== What you need to do ==
1) Using the pooled CRISPR screen analysis page below, decide whether each statement agrees with it, answering yes or no and quoting the deciding words: (a) a pseudocount of 1 is added to each sgRNA for each sample; (b) samples are normalized by reads per kilobase; (c) the adequate count threshold was set to 400 for AML.
2) Carry the pooled CRISPR screen analysis page below forward, beginning after its final sentence.

== Extracted text ==
------------------------------------------------------------

Version 2 (modified by 6 years ago) ( diff ) | ,
---|
Pooled CRISPR screen analysis
Method 1 (based on Wang et al., 2015)
Recommendations come from Whitehead Functional Genomics platform.
Basic method is described in Wang et al., 2015, Identification and characterization of essential genes in the human genome, Science, 2015 Nov 27, 350(6264).
Detailed methods are in the supplementary materials.
Guide sequences should be required to have an exact match at the expected position (typically at the beginning of the read). See /nfs/BaRC_Public/BaRC_code/Perl/read_count_CRISPR_guides/read_count_CRISPR_guides.pl for one implementation of this.
Once counts are obtained, replicate measurements were averaged.
An aggregate reference set (summing initial counts from several samples) may be warranted, based on the experimental design.
Remove all sgRNAs that don't have an adequate number of counts in the (initial) aggregate reference set. This “adequate number” depends on the number of samples and sample coverage. For example, this was set to 200 for AML and 400 for CML.
Add a pseudocount of 1 to each sgRNA for each sample.
One may want to remove control and/or non-genic guides before further analysis.
Normalize all final samples and the aggregate reference set by reads per million (RPM).
Calculate the following metrics:
guide-based CRISPR score (per sample) = log2 [(final counts + pseudocount) / (initial counts + pseudocount)]
guide-based CRISPR score (overall) = average guide-based CRISPR score across all samples
gene-based CRISPR score = average guide-based CRISPR score across all sgRNAs targeting a given gene
For each gene, the sgRNA with the lowest overall CRISPR score can be defined as the “best” sgRNA for that gene.

------------------------------------------------------------

== Record extracts ==
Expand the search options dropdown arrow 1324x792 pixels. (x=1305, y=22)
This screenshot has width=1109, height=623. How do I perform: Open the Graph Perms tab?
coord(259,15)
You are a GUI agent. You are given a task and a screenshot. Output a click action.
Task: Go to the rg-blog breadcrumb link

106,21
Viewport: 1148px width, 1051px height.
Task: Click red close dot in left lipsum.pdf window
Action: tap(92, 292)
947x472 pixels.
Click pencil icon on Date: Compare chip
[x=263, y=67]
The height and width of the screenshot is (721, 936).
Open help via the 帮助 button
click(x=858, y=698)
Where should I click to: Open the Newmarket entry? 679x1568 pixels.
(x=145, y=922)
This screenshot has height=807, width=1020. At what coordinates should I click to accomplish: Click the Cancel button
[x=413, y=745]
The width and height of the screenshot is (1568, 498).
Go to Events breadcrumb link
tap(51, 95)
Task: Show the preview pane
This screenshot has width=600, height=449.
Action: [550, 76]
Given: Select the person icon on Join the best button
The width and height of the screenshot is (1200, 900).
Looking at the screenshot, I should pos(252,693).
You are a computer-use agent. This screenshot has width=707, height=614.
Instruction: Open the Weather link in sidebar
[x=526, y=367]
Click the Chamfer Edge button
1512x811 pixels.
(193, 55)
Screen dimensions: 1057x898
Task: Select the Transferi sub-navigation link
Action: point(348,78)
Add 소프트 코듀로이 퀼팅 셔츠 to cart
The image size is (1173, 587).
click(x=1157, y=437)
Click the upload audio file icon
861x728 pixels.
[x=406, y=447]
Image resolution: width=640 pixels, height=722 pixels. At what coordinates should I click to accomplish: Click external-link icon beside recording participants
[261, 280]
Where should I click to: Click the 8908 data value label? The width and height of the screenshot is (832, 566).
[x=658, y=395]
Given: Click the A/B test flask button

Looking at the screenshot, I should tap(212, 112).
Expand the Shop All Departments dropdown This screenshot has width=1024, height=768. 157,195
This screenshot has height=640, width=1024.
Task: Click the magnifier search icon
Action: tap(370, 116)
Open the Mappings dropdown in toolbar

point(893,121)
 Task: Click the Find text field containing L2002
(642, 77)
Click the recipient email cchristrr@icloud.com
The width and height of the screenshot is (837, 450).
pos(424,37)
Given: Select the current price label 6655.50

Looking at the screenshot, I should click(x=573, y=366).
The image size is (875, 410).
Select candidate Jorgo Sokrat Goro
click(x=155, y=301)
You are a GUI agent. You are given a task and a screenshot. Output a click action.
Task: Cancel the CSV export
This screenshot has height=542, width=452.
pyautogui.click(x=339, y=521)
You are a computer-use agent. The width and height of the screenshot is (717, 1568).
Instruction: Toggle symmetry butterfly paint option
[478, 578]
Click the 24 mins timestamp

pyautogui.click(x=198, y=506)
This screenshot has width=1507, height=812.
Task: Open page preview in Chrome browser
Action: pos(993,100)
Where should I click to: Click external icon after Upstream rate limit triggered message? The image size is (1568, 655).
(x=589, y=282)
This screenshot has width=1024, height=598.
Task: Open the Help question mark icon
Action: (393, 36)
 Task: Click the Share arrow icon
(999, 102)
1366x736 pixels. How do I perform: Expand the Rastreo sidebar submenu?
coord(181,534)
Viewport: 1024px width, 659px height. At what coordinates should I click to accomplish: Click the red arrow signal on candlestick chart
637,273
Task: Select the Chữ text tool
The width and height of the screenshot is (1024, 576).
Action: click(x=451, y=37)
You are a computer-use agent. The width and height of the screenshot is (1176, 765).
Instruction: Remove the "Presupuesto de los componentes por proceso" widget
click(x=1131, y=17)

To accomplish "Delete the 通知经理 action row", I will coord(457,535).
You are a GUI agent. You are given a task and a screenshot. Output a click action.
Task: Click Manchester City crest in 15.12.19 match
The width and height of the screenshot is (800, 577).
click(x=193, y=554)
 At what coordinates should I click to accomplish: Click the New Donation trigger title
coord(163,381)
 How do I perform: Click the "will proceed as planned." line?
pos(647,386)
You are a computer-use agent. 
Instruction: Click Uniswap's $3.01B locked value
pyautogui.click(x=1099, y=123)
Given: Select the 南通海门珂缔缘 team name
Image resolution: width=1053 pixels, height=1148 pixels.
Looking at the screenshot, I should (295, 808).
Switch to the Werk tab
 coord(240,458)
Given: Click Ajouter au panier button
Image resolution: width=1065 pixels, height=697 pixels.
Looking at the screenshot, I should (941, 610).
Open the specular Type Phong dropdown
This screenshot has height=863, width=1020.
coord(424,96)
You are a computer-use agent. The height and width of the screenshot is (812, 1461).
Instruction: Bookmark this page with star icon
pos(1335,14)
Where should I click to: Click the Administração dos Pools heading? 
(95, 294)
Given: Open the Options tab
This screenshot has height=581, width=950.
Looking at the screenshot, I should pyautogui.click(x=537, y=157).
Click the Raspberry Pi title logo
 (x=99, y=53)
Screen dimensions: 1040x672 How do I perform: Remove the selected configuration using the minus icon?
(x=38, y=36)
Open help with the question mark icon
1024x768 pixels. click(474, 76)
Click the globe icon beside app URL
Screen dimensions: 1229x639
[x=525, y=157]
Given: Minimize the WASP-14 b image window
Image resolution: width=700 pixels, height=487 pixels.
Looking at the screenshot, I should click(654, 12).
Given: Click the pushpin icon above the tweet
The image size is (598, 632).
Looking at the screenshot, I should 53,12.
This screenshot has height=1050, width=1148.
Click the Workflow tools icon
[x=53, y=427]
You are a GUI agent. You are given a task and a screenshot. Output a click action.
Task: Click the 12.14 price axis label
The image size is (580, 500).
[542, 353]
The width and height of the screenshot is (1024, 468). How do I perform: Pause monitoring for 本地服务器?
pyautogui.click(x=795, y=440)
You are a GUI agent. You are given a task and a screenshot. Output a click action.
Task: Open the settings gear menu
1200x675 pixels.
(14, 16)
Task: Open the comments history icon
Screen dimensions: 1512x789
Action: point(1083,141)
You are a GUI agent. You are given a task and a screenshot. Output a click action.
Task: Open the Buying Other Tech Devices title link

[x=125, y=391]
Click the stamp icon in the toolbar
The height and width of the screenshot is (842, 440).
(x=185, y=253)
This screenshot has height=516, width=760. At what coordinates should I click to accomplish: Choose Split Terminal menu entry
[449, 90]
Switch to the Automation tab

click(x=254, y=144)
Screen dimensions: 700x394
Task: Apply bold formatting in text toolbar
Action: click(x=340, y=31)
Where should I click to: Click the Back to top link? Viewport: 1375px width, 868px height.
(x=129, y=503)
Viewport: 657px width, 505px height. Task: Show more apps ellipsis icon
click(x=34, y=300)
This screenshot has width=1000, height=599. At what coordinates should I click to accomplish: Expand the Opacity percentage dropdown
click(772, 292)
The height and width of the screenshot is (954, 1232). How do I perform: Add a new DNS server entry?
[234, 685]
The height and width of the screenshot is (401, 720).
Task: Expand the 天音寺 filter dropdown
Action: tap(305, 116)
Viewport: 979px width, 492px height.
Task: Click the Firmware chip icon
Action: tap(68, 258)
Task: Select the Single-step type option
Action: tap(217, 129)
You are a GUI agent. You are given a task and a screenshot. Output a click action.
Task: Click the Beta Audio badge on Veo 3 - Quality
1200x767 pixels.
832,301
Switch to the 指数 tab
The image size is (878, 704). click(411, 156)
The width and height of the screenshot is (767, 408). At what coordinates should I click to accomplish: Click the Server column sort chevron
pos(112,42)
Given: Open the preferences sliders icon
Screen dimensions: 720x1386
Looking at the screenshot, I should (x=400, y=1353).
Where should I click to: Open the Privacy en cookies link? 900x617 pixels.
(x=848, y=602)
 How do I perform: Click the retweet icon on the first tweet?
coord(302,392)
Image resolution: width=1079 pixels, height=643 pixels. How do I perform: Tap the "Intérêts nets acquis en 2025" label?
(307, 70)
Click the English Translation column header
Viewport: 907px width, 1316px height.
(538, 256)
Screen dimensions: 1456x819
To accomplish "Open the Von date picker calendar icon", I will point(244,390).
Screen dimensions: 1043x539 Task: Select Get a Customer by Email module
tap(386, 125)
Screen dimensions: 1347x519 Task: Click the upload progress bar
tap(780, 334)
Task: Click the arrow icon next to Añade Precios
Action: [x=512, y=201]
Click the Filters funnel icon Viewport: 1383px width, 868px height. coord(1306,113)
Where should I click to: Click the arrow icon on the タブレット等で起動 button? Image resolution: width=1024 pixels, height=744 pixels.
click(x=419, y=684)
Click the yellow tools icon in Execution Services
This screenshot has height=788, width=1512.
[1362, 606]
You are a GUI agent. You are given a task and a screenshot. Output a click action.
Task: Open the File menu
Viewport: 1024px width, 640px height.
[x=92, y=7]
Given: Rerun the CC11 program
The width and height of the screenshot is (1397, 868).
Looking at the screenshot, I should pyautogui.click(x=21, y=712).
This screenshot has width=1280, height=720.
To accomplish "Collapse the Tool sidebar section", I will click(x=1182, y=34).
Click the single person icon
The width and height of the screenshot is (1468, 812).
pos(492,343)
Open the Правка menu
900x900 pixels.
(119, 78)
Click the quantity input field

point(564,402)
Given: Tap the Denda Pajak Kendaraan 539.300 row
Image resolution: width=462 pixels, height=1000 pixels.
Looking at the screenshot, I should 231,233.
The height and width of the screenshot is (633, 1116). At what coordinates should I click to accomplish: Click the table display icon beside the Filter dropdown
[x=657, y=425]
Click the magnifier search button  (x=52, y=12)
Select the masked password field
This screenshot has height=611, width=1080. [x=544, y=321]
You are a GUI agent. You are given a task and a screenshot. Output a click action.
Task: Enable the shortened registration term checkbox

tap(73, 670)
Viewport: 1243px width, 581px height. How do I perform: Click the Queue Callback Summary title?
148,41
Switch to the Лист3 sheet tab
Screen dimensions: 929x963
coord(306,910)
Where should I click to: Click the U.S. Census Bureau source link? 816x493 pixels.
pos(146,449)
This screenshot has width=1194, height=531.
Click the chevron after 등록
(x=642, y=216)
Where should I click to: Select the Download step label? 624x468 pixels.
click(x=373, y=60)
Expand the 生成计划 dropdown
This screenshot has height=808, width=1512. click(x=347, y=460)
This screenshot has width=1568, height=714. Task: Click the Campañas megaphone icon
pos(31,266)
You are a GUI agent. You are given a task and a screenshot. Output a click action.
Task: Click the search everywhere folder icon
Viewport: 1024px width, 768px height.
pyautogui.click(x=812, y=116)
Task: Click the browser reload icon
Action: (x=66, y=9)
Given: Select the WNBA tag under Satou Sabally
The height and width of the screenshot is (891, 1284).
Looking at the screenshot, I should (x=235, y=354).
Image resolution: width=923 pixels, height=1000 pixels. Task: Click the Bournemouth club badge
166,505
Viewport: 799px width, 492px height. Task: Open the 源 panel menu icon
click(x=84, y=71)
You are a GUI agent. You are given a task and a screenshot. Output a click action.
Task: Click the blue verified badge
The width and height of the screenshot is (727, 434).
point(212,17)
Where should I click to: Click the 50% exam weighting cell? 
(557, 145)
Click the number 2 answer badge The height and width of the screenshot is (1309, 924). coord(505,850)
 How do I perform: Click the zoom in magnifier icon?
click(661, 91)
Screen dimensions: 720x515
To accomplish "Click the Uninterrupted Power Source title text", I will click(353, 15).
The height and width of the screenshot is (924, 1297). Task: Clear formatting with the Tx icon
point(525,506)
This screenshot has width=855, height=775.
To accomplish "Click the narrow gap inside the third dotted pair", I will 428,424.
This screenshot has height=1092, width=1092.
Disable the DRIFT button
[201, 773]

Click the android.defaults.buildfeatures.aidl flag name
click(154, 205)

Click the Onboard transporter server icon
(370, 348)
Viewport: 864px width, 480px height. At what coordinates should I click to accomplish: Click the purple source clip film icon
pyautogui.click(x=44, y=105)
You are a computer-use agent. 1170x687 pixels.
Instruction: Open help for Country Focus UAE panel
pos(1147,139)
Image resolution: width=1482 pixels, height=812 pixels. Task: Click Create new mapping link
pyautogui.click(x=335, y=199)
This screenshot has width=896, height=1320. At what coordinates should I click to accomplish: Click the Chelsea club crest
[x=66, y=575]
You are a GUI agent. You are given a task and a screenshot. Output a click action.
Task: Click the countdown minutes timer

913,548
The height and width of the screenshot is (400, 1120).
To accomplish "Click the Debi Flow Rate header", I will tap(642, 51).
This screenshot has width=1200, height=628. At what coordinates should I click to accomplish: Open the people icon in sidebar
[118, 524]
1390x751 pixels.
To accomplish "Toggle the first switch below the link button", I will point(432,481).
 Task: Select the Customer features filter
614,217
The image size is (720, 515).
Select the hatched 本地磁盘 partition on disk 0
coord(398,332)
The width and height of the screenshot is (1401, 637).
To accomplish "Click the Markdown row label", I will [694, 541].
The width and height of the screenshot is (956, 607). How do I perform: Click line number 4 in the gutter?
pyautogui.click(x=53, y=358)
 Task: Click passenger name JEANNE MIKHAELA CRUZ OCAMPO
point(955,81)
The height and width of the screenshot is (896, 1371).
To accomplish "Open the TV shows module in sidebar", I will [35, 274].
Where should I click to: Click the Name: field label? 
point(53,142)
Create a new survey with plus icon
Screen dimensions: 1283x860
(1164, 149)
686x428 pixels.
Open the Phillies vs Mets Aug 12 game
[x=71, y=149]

------------------------------------------------------------

== Results of the exercise ==
1)
(a) Yes: "Add a pseudocount of 1 to each sgRNA for each sample."
(b) No: "Normalize all final samples and the aggregate reference set by reads per million (RPM)."
(c) No: "For example, this was set to 200 for AML and 400 for CML."

2)
Other details from the Wang et al. methods:
To identify genes essential for optimal proliferation under standard media conditions, the log2 fold change distribution for all sgRNAs targeting a given gene was compared with the entire distribution using a Kolmogorov-Smirnov test using the ks_2samp function from the scipy.stats Python library. The resulting p-values were corrected using the Benjamini-Hochberg procedure.
To identify cell line-specific essential genes, the CS distribution of each line was mean-normalized to zero. For each gene in each line, the CS in the given line was subtracted by the minimum CS in the other three lines to define a cell line-specific essentiality score (negative values indicate cell line specificity). For each line, genes with a differential score less than -1.5 (~4 standard deviations from the mean score) whose minimum CS in the other three lines was greater than -1 were defined as cell line-specific genes.